Miré a ambos lados, buscando cámaras escondidas. Me creía objeto de una broma…

–          ¿Nada dices, compañera? – me preguntó, y sacó su pitillera. – ¿No hablas mi idioma?

–          Sí, sí, discúlpeme caballero – murmuré, recuperando la energía. – Me pilla por sorpresa su conmoción, ¿dice entonces que rima sin intención?

–          Eso es, no lo quiero, pero cualquier declaración es un poema. ¿Entiende mi desazón? – se encendió un pitillo y guardó en su chaqueta el mechero.

–          Bueno, a decir verdad, lo que afirma no es frecuente… – le comenté, paciente. – ¿Siempre fue de esa manera?

–          Siempre, compañera. Y es un tormento, esta belleza en mi expresión. Un agotamiento. Hermosura en mi discurso, riqueza en mi vocabulario. Es como un acento, molesto e involuntario. Una prisión para mi prosa, estoy prisionero, tras una armadura hermosa, en una perenne pose de gallardía. Atrapado, atrapado sin remedio en la poesía.

–          Vaya, es curioso su problema – le dije, con delicadeza. Él fumaba alterado. – ¿Y no ha pensado que esta peculiaridad es en realidad un don de la naturaleza?

–          Lo he pensado. Pero es una maldición, se lo aseguro. La clave de la cuestión radica en la libertad. Cuando trata de decir la verdad, mi mente choca contra un muro. Quiero hablar en prosa y no puedo. Y tengo miedo. Porque donde usted ve una oruga, yo veo una mariposa.

–          ¡Pero eso es maravilloso! – le animé, exaltada. – Usted ve el mundo a través de un filtro hermoso. Y lo expresa con su lírica inspirada. ¡Es una bendición, seguro!

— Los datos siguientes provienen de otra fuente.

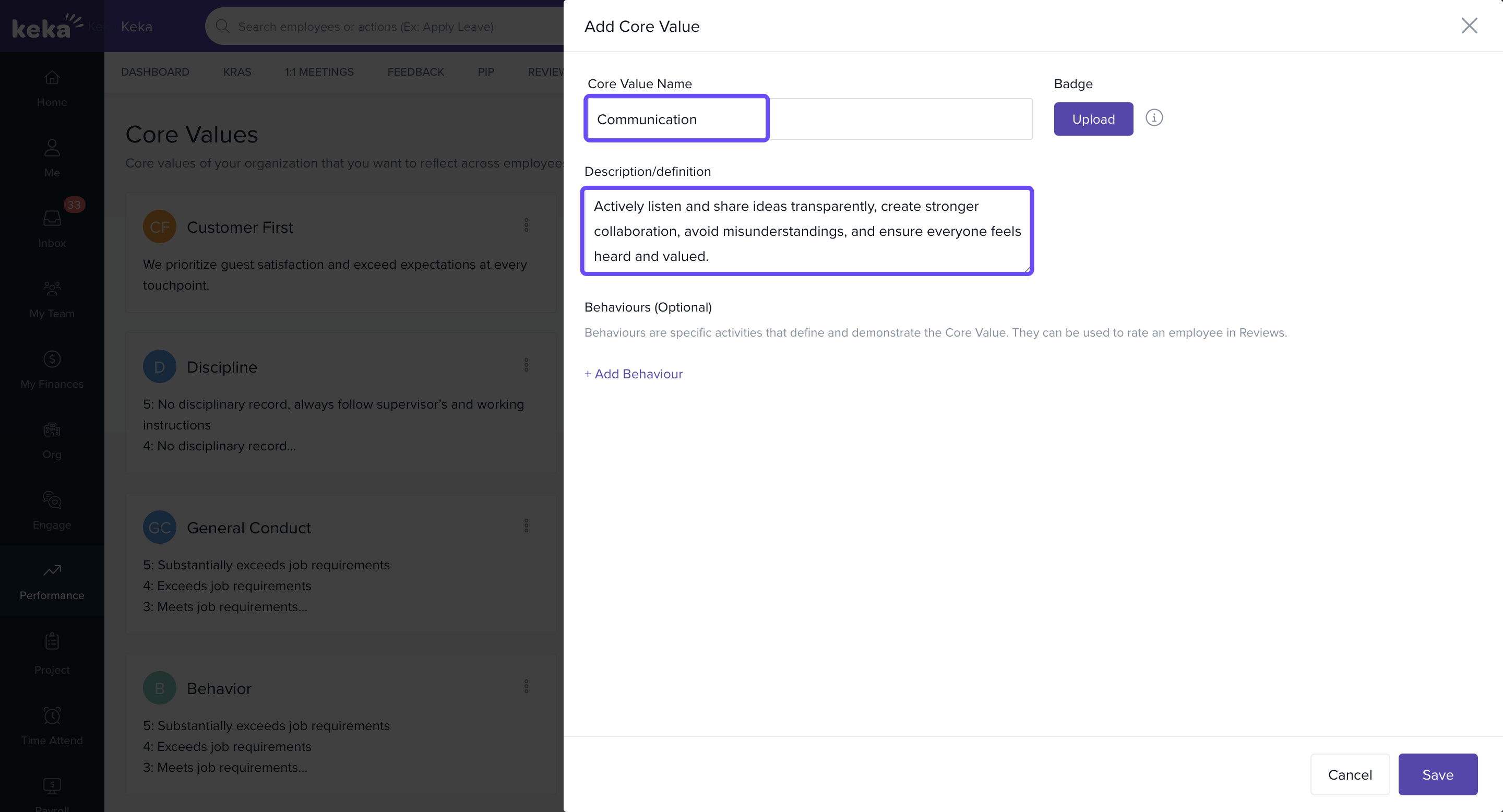This screenshot has width=1503, height=812.
Task: Expand the Discipline three-dot menu
Action: (526, 365)
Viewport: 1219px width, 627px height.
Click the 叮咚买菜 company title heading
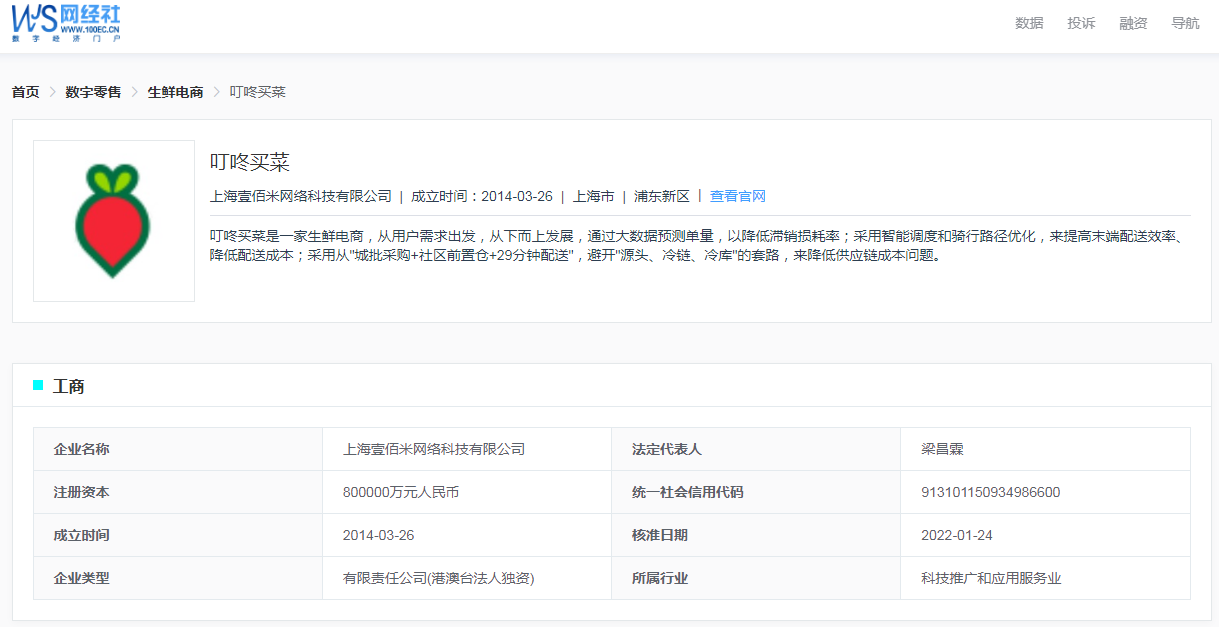[249, 162]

–          ¡Es una crueldad, no tengo elección! Es perverso… Ni en la lectura encuentro ilusión. Es muy duro, sacarle a cada libro un gemelo. Pero en verso.

–          Es increíble… ¿También cuando lee hay poesía?

–          Hasta en los diarios de economía. Ve aquel cartel del bar de enfrente, ¿ese que está bien visible?

–          Perfectamente – confirmé, ajustando la visión.

–          “En el Bar La Comedia te damos cerveza y ración por tres monedas y media”.

–          ¡Pero es una burda invención!

–          ¿Entiende al fin mi aflicción? ¡Mi lectura es fraudulenta!

–          Lo es, pues pone “ración más cerveza por tres con cincuenta”. Aunque el nombre del bar sí es correcto…

–          En la visión no tengo defecto.

–          No sé… Diga que odia a todo el mundo. – le sugerí. – Grítelo a los cuatro vientos.

–          Buen intento, compañera, pero no puedo ser tan rotundo. A algunos sí les deseo mal, pero, en lo esencial, estoy en paz con el mundo. Me llevo bien con cualquiera.

–          ¡Dígame algo a mí! – exclamé, perdiendo ya el norte.

–          ¿A usted? ¿Algo que no soporte?

–          ¡Insúlteme, poeta de los cojones! ¡Sea un hombre de verdad!

–          ¿Insinúa que solo los maricones tienen sensibilidad?

–          ¡Que me insulte! Dígame algo prosaico y sucio.

–          ¿Es más fea que mi prepucio?

–          ¡EN PROSA, maldita sea!

–          Mmmm… – se agitó inquieto. – ¡¡Golfa!! – exclamó finalmente.

Se hizo el silencio. Ambos quedamos inmóviles, estupefactos.

–          Perdone – murmuró por fin. – Pero… ¿se ha ido la poesía?

–          Sí – concedí. – Salvo porque me llamo ¡RODOLFA!